The slowdown matters because overseas sales have been doing much of the heavy lifting for China while the property downturn and soft household spending continue to restrain growth at home. Economists surveyed by Reuters expect the economy to have expanded 4.8 per cent in the first quarter, up from 4.5 per cent in the previous three months, but they also see the outlook dimming as the Middle East conflict pushes up input costs and clouds demand in key markets.
March’s figures suggest that what had looked like a strong start to the year is becoming harder to sustain. Earlier gains had been supported by front-loaded shipments, strong demand for artificial intelligence-linked electronics and a rebound in some advanced manufacturing exports. That mix is now facing a harsher external backdrop. The conflict involving Iran has disturbed energy markets, with the Strait of Hormuz under severe strain and oil prices climbing towards the $100 a barrel mark, a level that raises transport, production and logistics costs across Asia and Europe.
Imports into China, by contrast, jumped 27.8 per cent in March, the strongest increase since late 2021. Part of that rise reflected demand tied to semiconductors, components and technology supply chains, but it also pointed to stockpiling and shifting trade flows as businesses prepared for a more volatile energy and freight environment. The divergence between softer export growth and surging imports may complicate Beijing’s effort to keep its large trade surplus intact through 2026.
Pressure from the Iran conflict is being transmitted through more than one channel. China remains heavily exposed to imported energy, and although it has reserves and a diversified supply base, higher crude and gas costs squeeze manufacturers’ margins and can erode the price competitiveness that has underpinned the country’s export machine. Reuters reported that March also brought the first rise in factory-gate prices in more than three years, indicating that cost pressures are building just as external demand becomes less predictable.
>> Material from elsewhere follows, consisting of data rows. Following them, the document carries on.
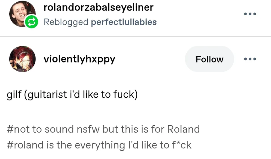Click 'perfectlullabies' after the Reblogged label
271x159 pixels.
[x=124, y=22]
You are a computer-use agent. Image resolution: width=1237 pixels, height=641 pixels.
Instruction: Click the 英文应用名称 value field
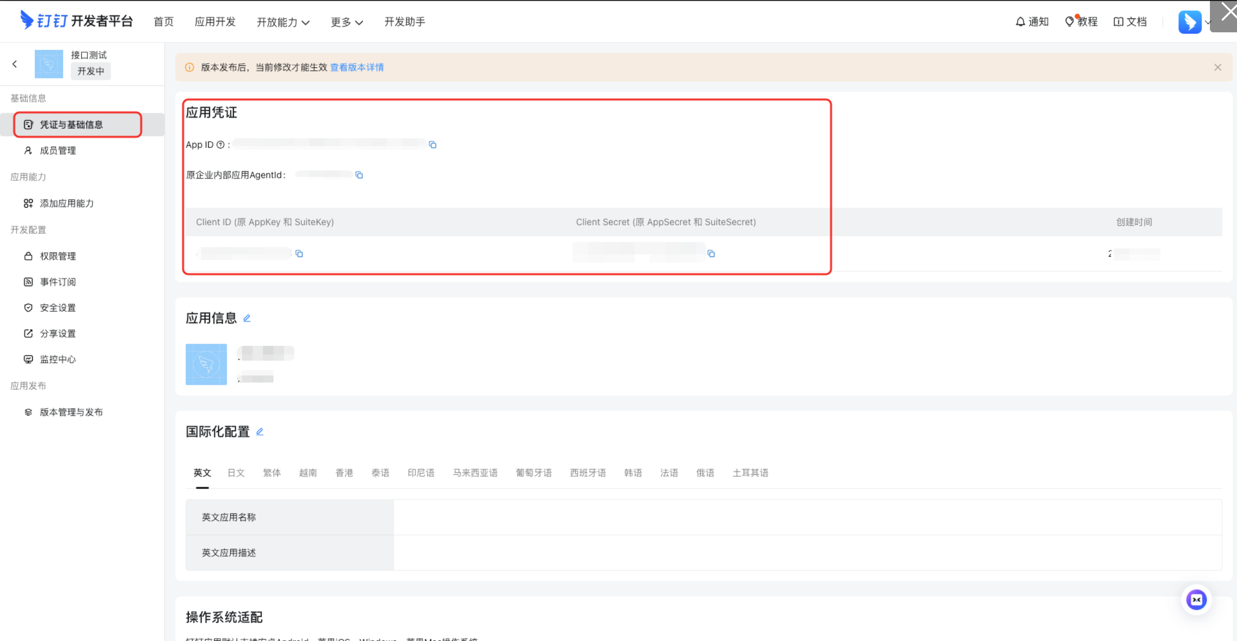point(807,517)
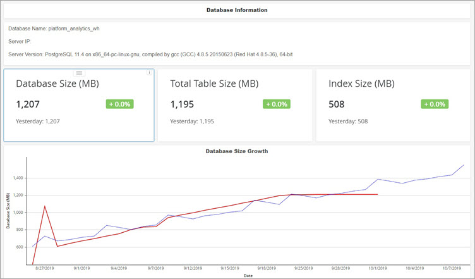
Task: Open the Database Size card options menu
Action: point(150,73)
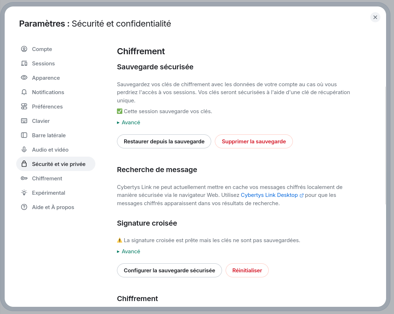Expand the Avancé section under Sauvegarde sécurisée
Image resolution: width=394 pixels, height=314 pixels.
click(x=128, y=122)
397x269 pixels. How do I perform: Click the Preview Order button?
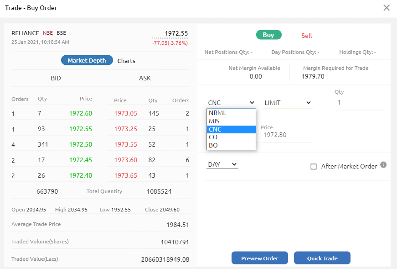pyautogui.click(x=259, y=258)
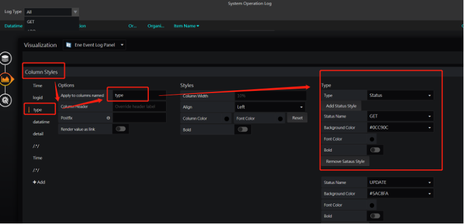Click the Ene Event Log Panel icon
This screenshot has width=464, height=224.
click(x=68, y=45)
There are also direct trade effects. Reuters reported that crude and natural gas imports fell as the regional conflict disrupted flows. OPEC, in its first formal assessment of the war’s economic effect, cut its forecast for second-quarter global oil demand by 500,000 barrels a day, saying the conflict had become a meaningful drag on consumption and trade. For export-oriented economies such as China, that points to a tougher environment in which customers abroad may curb discretionary spending while producers face steeper energy bills.
Yet the picture is not uniformly bleak. China’s technology and clean-energy manufacturers still have areas of strength that could cushion the blow. Overseas demand for electric vehicles, batteries and solar equipment has been supported by the same oil shock that is hurting traditional exporters. Associated Press reported that Chinese new-energy vehicle exports continued to surge in March, while another AP analysis said the energy crisis was sharpening global interest in Chinese clean-tech supply chains. Those sectors are unlikely to offset every weakness, but they do show that the country’s export story is becoming more uneven rather than simply weaker across the board.
That unevenness is visible across product categories. Lower-value consumer goods such as clothing, furniture and other labour-intensive shipments were hit by seasonal factors and softer foreign demand, while higher-end electrical and AI-linked exports remained more resilient. South Korea’s sharp rise in exports to China, driven by chip demand, underlined the point that advanced technology supply chains are still expanding even as broader goods trade loses pace.
Beijing now faces a familiar policy dilemma made more acute by war. It wants to preserve growth without adding excessive leverage, support exporters without worsening trade tensions, and stabilise domestic demand while avoiding another debt-fuelled property cycle. Current forecasts still place full-year growth within the official 4.5 to 5 per cent target range, but many analysts now expect a weaker second quarter than they did before the Iran crisis deepened. Fiscal support, bond issuance and selective easing remain on the table, though officials appear cautious about deploying a large stimulus immediately.